** start Available records **

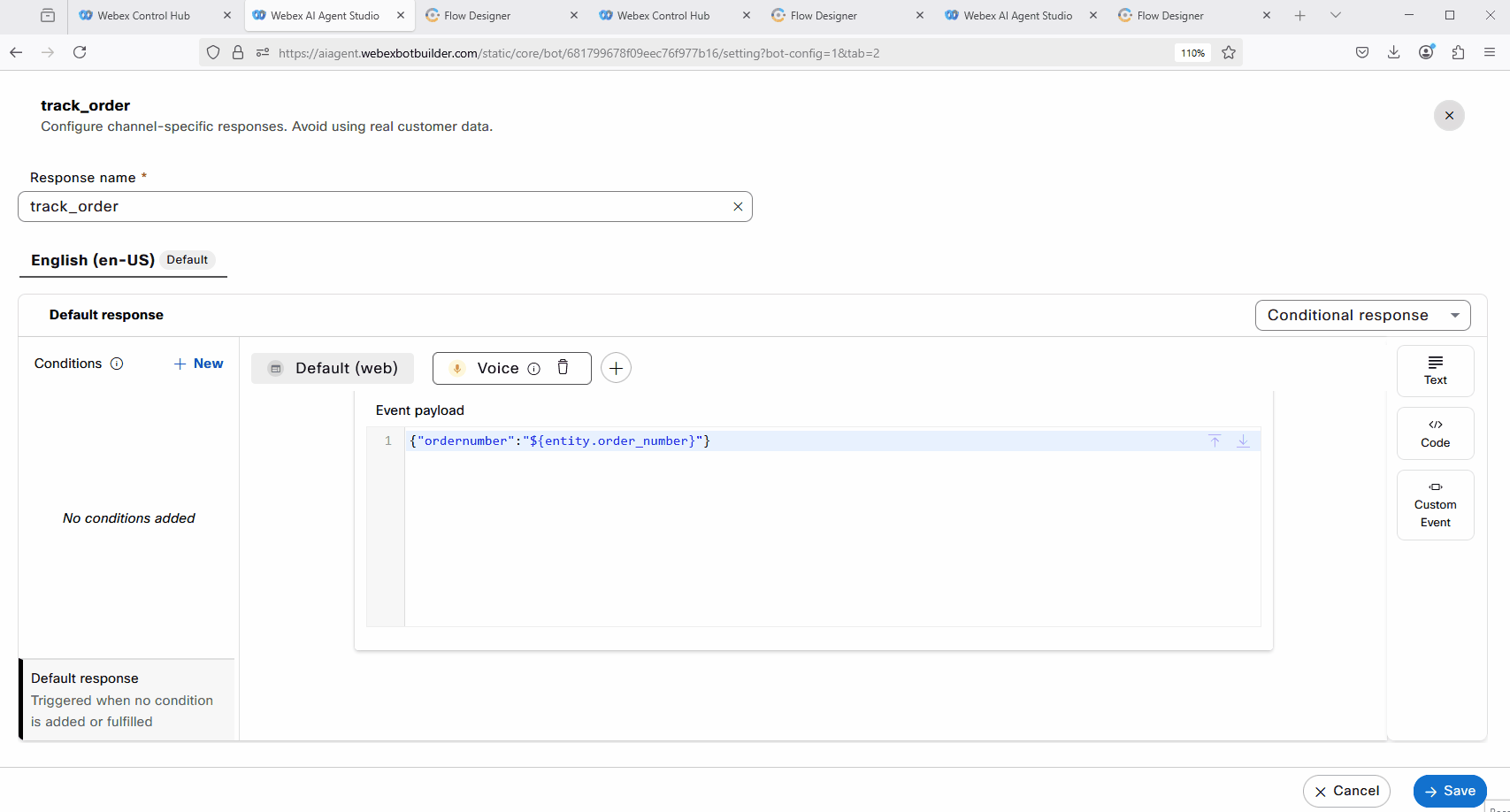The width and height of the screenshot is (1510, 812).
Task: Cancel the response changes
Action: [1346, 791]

** end Available records **
** start Available records **

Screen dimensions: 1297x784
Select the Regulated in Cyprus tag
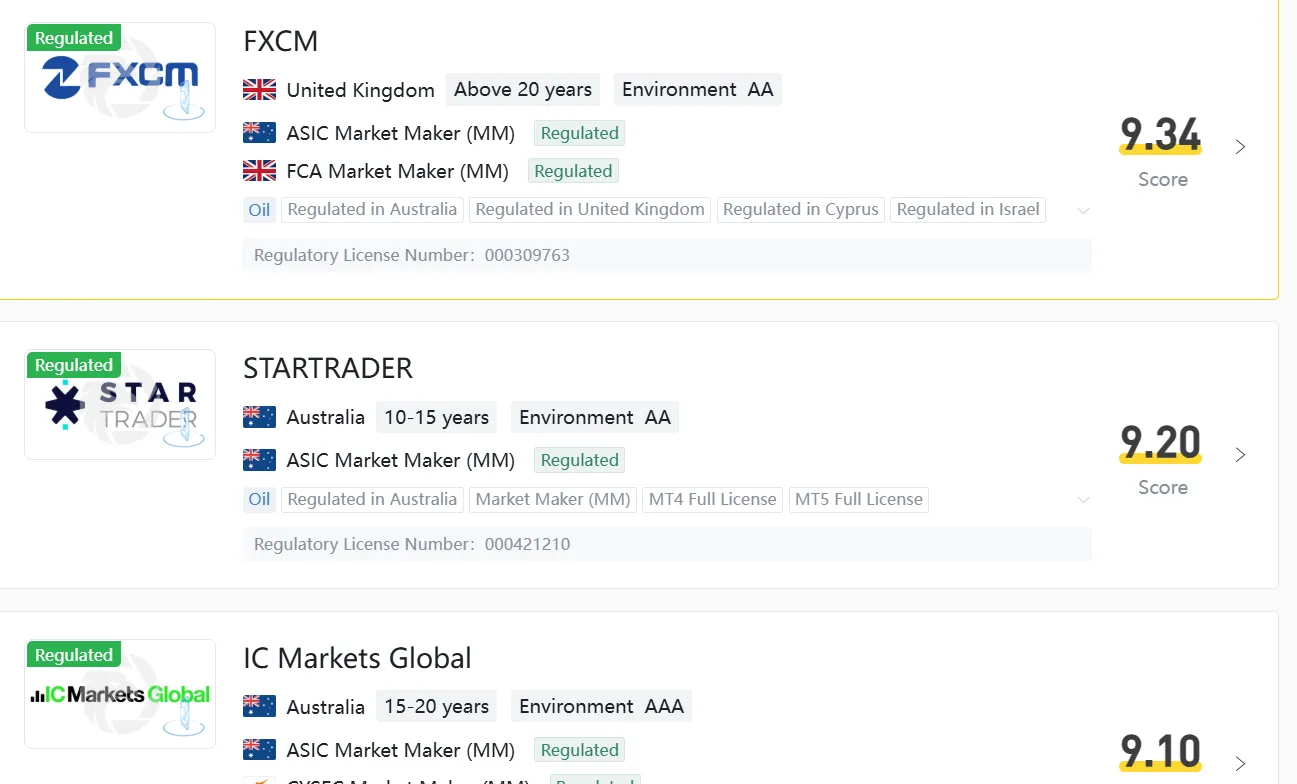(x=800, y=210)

** end Available records **

* _Instructions to follow_
Copy the material out verbatim, beginning at the line that has "Screen dimensions: 1297x784" and stopping after the line that has "(x=800, y=210)". Omit the pictures.

* _Response to the exercise_
Screen dimensions: 1297x784
Select the Regulated in Cyprus tag
(x=800, y=210)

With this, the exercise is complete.